## GIVEN INSTRUCTION 1
Translate this sentence from the monarch parameter-estimate text below into Spanish: "For several parameters of monarch population models, expert opinion provides a “most likely” value, upper and lower bounds, and a subjective measure of confidence in that bound."

## TEXT PASSAGE
++++

Monarch SSA: derive candidate distributions from expert parameter estimates

Summary of RFA from Kristen Voorhies:
Parameter A
Parameter C

Summary of RFA from Kristen Voorhies:

For several parameters of monarch population models, expert opinion provides a “most likely” value, upper and lower bounds, and a subjective measure of confidence in that bound. Kristen wants to derive an underlying distribution that satisfies these measures but from which she can then generate random draws to evaluation population model uncertainty.

She provided values for three parameters of current interest:

Parameter A: low = -1.17; most likely = -0.59; high = -0.04; 76% confidence
Parameter B: low=-0.65; most likely = -0.18; high= -0.05; 80% confidence
Parameter C: low=-1.87; most likely= -0.29; high = -0.01; 93% confidence

My understanding is that ‘confidence’ implies that proportion of a distribution’s density that falls between the lower and upper bounds, with some measure of the distribution’s location (i.e., mean, median) corresponding to the “most likely” value.

++++

[Saved entries]

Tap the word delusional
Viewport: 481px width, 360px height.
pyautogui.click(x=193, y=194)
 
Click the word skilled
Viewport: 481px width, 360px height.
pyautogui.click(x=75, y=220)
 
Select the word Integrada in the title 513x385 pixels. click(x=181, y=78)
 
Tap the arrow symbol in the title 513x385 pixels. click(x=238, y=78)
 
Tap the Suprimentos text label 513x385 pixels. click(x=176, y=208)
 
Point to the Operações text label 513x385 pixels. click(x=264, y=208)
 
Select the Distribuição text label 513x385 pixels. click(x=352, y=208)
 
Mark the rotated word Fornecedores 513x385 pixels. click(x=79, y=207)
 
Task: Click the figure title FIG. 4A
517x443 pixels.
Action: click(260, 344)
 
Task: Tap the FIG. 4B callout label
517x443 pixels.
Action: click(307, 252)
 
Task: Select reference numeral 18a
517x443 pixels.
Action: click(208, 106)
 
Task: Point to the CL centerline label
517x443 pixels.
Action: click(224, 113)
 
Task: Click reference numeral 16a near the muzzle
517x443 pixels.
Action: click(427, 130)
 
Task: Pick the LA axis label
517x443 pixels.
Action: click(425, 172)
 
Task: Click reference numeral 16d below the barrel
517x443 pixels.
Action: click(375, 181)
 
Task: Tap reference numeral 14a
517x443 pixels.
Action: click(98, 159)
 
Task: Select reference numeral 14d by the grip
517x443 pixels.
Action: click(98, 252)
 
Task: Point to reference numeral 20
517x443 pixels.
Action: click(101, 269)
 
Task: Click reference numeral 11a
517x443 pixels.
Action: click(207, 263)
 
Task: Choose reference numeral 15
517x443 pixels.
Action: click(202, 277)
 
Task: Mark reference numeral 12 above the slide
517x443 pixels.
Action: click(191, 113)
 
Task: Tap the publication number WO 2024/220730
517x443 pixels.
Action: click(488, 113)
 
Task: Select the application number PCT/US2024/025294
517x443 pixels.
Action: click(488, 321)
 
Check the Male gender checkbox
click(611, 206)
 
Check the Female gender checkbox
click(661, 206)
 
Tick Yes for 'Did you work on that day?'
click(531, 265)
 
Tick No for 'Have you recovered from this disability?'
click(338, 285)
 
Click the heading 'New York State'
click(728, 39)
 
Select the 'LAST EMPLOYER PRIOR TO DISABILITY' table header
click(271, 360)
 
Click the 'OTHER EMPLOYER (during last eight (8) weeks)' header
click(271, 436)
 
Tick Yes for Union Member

++++

## GIVEN INSTRUCTION 2
Put the lines of the saved entries into a JSON list of strings, one string per line, leaving out blank lines. Begin at the line that has "Click the 'OTHER" and stop after the last line of the saved entries.

## FINISHED ANSWER 1
Para varios parámetros de los modelos poblacionales de monarcas, la opinión de expertos proporciona un valor “más probable”, límites superior e inferior y una medida subjetiva de confianza en ese límite.

## FINISHED ANSWER 2
[
  "Click the 'OTHER EMPLOYER (during last eight (8) weeks)' header",
  "click(271, 436)",
  "Tick Yes for Union Member"
]